====== Excerpted text

Bob Log III - The Brudenell Social Club, Leeds - Gigs - Reviews - Soundblab

Bob Log III - The Brudenell Social Club, Leeds

by Andy Brown Rating: Release Date:
Bob Log III - The Brudenell Social Club, Leeds
Bob Log III - The Brudenell Social Club, Leeds

For us mere mortals it’s a Tuesday night, perhaps the most unremarkable night of the entire week. The weekend just gone is nothing but a fading memory, the next too far away to get excited about. Thankfully Bob Log III isn’t a 9 to 5 kind of guy. For Mr. Log, every night is Saturday night and for the next few hours, we’ll be honoured guests at the best party in town.

It’s good to see Lewis Burner again; Burner and his band supported Bob Log this time last year. Leeds born-and-bred but in thrall to Americana, the band play a mix of country, bluegrass and rock ‘n’ roll. The stripped-back sound created by acoustic guitar, double-bass, drums and the nimble fingered banjo skills of Burner’s Dad. The drummer, using one solitary drum, keeps the sets freight train momentum.

============

Problem statement: Please reproduce the stretch of the Bob Log III gig review above that opens with the words containing "For us mere" and closes with "party in town.", copying it word for word.

====== Source excerpt

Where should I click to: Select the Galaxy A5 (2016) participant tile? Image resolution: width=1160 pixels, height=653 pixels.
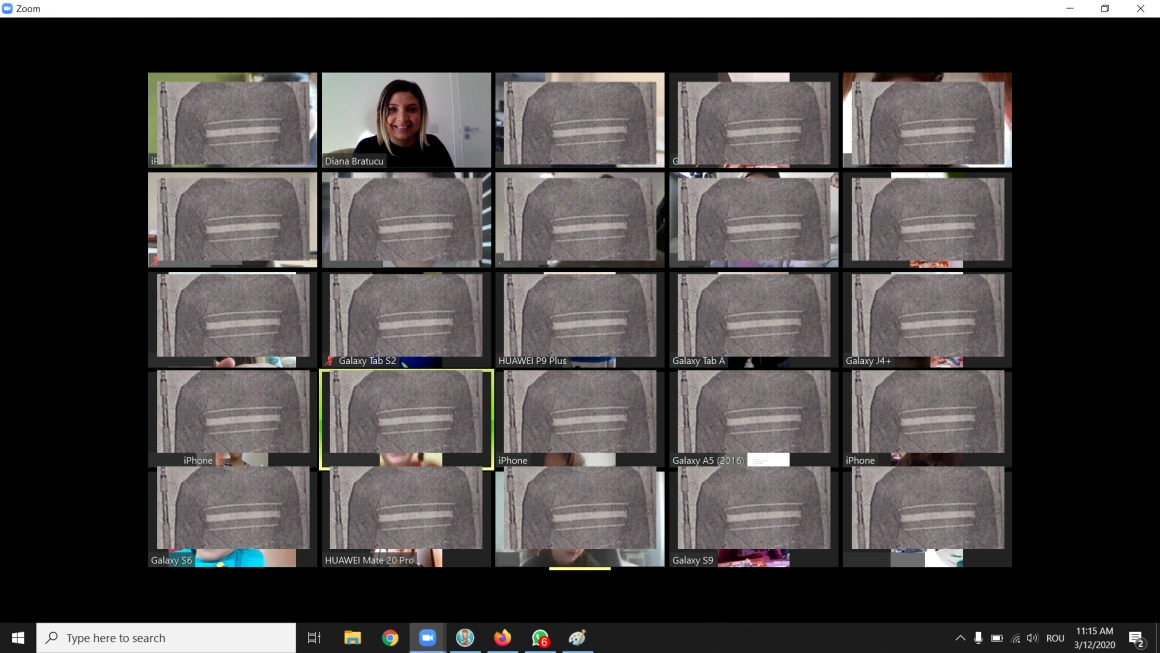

============

Response to the task:
For us mere mortals it’s a Tuesday night, perhaps the most unremarkable night of the entire week. The weekend just gone is nothing but a fading memory, the next too far away to get excited about. Thankfully Bob Log III isn’t a 9 to 5 kind of guy. For Mr. Log, every night is Saturday night and for the next few hours, we’ll be honoured guests at the best party in town.